A recent study has demonstrated that trehalose decreased the A53T α‐synuclein expression level in transduced PC12 cells at low concentration (lower than 1 mM). In contrast, at a high concentration (higher than 1 mM), trehalose induced the expression of A53T α‐synuclein and attenuated cell viability through stabilization of A53T α‐synuclein oligomers (Zhao et al., 2017; Table 1). Likewise, a high concentration of trehalose induced cytotoxic effects, an effect also observed in previous studies (Lan et al., 2012; Table 1). Along these same lines, trehalose did not efficiently induce autophagy in the brain of mice after long‐term treatment (3 or 12 weeks; Tanji et al., 2015; Table 2). Short‐term treatment with trehalose ameliorates dopamine‐related pathology in the mouse tauopathy model by induction of mitophagy and improvement in the redox status. However, long‐term treatment leads to energy deficits due to the uncontrolled activation of the autophagic pathway. The detrimental long‐term effect of trehalose is more noticeable in cerebral regions associated with higher metabolic activity and oxidative stress like the striatum, which has a high content of dopamine (Table 2; Rodríguez‐Navarro et al., 2010). As shown by Zhao et al. (2017), a high trehalose concentration in PC12 cells affected mitochondrial morphology and reduced the mitochondrial membrane potential (Table 1). Therefore, it appears that the lowest effective dose and duration of maximum neuroprotective effect need to be defined to avoid the adverse effects of a high dosage.
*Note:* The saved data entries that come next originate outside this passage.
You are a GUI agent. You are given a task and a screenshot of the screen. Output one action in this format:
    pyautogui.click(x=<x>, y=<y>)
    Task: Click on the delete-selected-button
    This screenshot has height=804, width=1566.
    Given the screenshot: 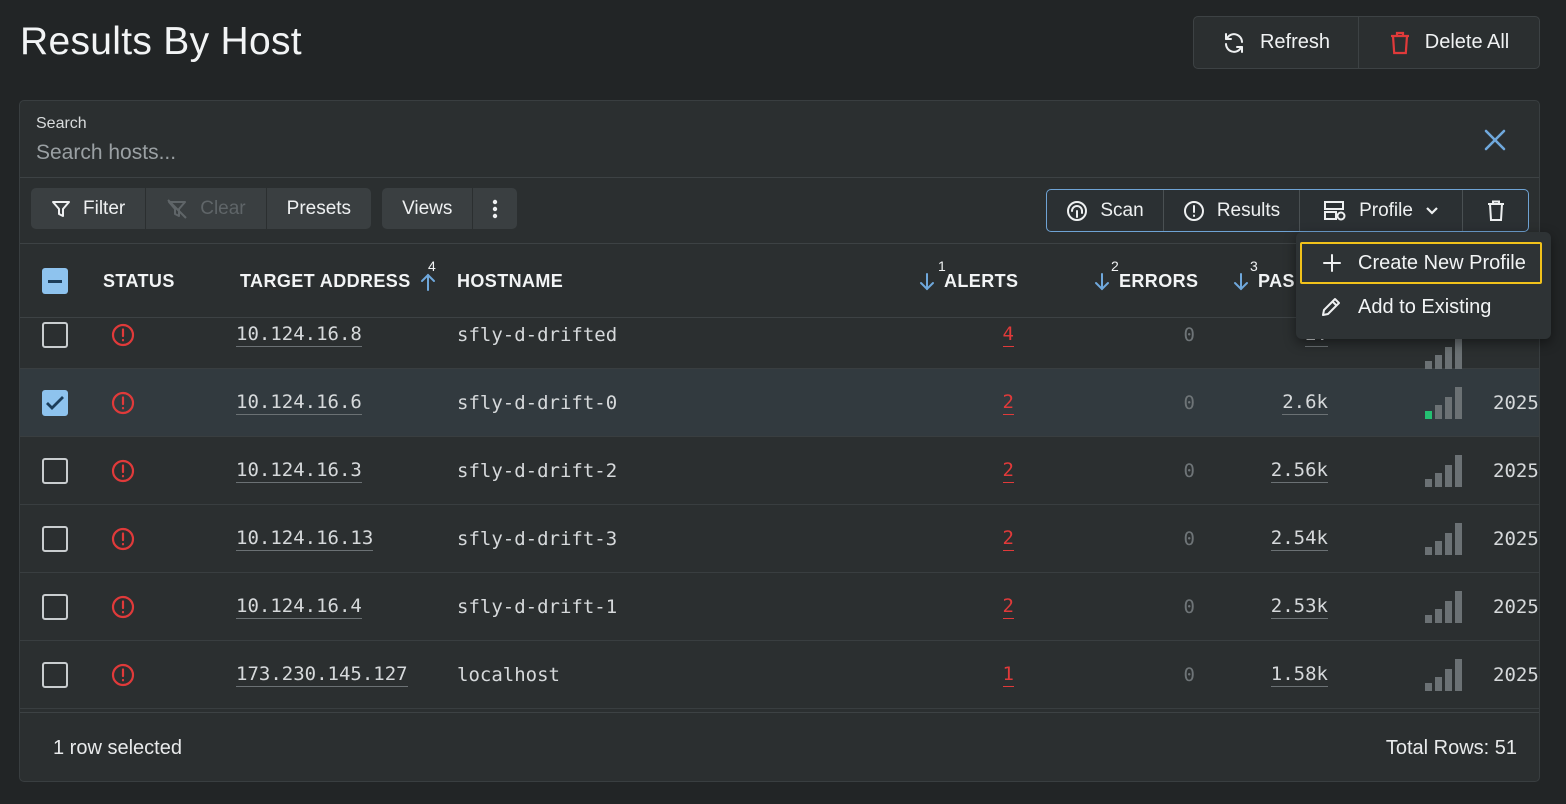 What is the action you would take?
    pyautogui.click(x=1495, y=210)
    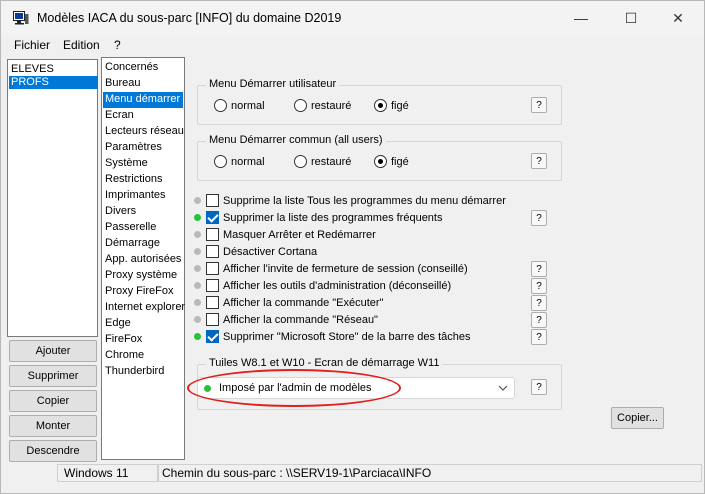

The study's conclusion supports the use of trehalose, and the toxic levels from the Zhao studies were achieved in petri dishes using amounts that would be almost impossible to reach in human cells without direct injection. In fact, there is scant evidence that trehalose can cross the Blood-Brain Barrier. Studies show that less than 2% of what one ingests orally crosses the gut undigested so imagine the amount that ultimately gets to the brain. It will be tiny if at all. That is why I am a strong proponent of attacking neurological disorders thru multiple paths including exercise, diet, AND numerous supplements that have some proof of potential efficacy including but not limited to: Trehalose or Mannitol, Niagen, Theracurmin HP, Ubiquinol, Creatine and several others. You can find my full list here: longecity.org/forum/topic/1...
My final comment is to say that I have been eating 40-50g per day of Trehalose for 5 years (along with numerous other supplements) and have a disease with underlying pathology similar to Parkinsons, but I have experienced no change in symptoms and continue to live a normal life at 55. I also have a full blood panel done every 6 months and show nothing abnormal; in fact my blood panel is rock star material medically speaking.
I believe the same or similar applies to all autophagy inducing treatments are actions. They should not be used indefinitely but in a hit and run manner.
Do others here prefer a particular dose of trehalose? I just took 25 grams as my initial experiment with it.
I just bought two tubs of trehalose, but now I see "added sugars 9%" on the back of the jar. I suppose this is to make it taste better. I wish it wasn't there, but perhaps that is unavoidable in other brands too.
I saw another article which talked about injecting trehalose to maximize chances of it ever crossing the blood-brain barrier. The article speculated that this was the problem with trehalose for PD - how to get it across the BBB to disaggregate a-syn.
Joe, your stable conditions are great to hear about. Do you attribute that to everything in your exercise and supplements list, or do you believe that trehalose was particularly instrumental in maintaining statis. Thanks!